== Text for analysis

Posts Tagged ‘Fear of failure’

Fear of Failure



Fear of failing kept me alive during my childhood, helped me to survive my dad.

It felt like a symptom of abuse (Ptsd), like hypervigilance or dissociation.

I always knew physical and emotional punishment would be the consequence of any failure as a kid.

My father was brutal with his criticism, I needed to be twice as good as everyone else, not just win.

He did not select me because of my superior talent, it was his narcissistic desire for stardom through his first child.

This mindset has never left me subconsciously, I find it brings worry, and doubt to this day.

Can you find habits from childhood that shape your life today?

Fear of failure is jet fuel for the inner critic.

My father made my self-worth dependant on my performance, I could lose everything each day with a failure.

I could be worthless in his eyes by how I performed on a competitive field.

Fear of failure allowed a mediocre athlete like me to play professional baseball.

Oh, it is great for performance, outstanding accomplishments are celebrated.

Well-being is replaced with hollow trophies, self worth is all based on tomorrows performance.

At 70, I still fear failure at anything.

It is another invisible prison, like PTSD.



Fear of Failing haunts me

Sahar Zulfiqar Ahmad|Personal Development|Mental Health



My father was a narcissist that liked keeping his target in survival mode. He had much more control. He wanted me to fear him, obey him like a robot.

At 18 in the garage, he got pissed and started coming at me.

For the first time in my life, I clinched my first and took a step backward. He stopped immediately and said you do not kick your old mans ass.

He had beat me for 18 years. As an adult, I regretted not taking the opportunity. All his abuse was emotional from then on.

Fear of abandonment and failure were constant companions.

====
== Provided data

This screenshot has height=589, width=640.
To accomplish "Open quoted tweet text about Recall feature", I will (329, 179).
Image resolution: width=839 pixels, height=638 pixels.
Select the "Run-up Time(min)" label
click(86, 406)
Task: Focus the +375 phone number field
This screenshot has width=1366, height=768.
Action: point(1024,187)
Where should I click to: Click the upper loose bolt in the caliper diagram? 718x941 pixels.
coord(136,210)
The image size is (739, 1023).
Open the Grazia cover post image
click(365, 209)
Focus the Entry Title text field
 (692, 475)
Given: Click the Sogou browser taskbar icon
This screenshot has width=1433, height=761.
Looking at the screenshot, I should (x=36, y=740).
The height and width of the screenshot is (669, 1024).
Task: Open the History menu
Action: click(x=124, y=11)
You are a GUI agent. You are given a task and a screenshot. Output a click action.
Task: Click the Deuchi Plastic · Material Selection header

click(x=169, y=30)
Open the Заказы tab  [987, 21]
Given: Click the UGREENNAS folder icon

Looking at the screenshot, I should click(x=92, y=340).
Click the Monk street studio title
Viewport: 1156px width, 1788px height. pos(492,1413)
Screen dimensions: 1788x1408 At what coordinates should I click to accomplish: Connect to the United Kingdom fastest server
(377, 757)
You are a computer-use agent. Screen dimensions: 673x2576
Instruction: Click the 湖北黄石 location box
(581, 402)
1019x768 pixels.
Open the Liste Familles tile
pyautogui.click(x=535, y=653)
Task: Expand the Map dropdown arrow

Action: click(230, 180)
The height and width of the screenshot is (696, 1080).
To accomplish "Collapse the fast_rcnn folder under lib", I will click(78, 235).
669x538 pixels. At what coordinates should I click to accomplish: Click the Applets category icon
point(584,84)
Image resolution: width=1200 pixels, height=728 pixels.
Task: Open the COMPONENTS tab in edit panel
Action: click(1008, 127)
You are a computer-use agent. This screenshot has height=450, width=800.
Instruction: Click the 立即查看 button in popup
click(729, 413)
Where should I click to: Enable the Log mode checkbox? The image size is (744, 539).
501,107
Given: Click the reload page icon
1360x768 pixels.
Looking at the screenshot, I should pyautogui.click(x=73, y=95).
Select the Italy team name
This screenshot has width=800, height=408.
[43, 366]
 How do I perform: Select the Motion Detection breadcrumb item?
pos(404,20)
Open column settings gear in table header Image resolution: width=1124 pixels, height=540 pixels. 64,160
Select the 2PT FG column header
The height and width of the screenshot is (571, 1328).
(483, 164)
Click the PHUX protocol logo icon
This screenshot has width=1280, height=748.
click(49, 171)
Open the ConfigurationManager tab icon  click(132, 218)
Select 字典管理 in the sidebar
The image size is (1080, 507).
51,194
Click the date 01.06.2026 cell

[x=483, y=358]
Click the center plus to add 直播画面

====

Required work
A. From the post about fear of failure, copy everything from "I could be worthless" down to "prison, like PTSD.".
B. In the post about fear of failure, what sport did the writer play professionally?
C. Pick up the post about fear of failure after its last sentence and keep writing.

Responses by item number
A.
I could be worthless in his eyes by how I performed on a competitive field.

Fear of failure allowed a mediocre athlete like me to play professional baseball.

Oh, it is great for performance, outstanding accomplishments are celebrated.

Well-being is replaced with hollow trophies, self worth is all based on tomorrows performance.

At 70, I still fear failure at anything.

It is another invisible prison, like PTSD.

B. Baseball.

C.
I would rather die that lose or be humiliated. What was important was dictated by my dads desires. He told me what to think, how to play, who to like and who to hate.

That was not a rational decision but a symptom of childhood trauma.

My dad was not capable of saying a kind word to me. I see that now.

At 69, underneath, deep inside, I always avoid criticism and ridicule.

I think about death and failing.

Yes even death holds a chance of ridicule for me.

My mind Searches every person and situation evaluating the chance of being ridiculed or humiliated. It does it on its own without thought from me.

I avoid places and people, groups to survive even now.

It feels intrinsic, before thought, who I am.

That can not be true, but how much fear and abuse does it take to imprint for life, like this.

What I see in the mirror does not resemble what my friends see in me.

Words do not reach my core.

What do you do when you have done the healing work for ten years and you are still suffering?

I healed once before this repressed trauma from college exploded.

All my tools and skills have not touched this new trauma.

At 69 to be suffering like this, pisses me off.

My PTSD does not scare me anymore, it pisses me off.

I wonder what happened to my father when he died.

Did he have to pay for abusing me?

How do you ruin a life your were supposed to love and protect?

I guess abusers have different thoughts than us.



Fear of failure is a beast!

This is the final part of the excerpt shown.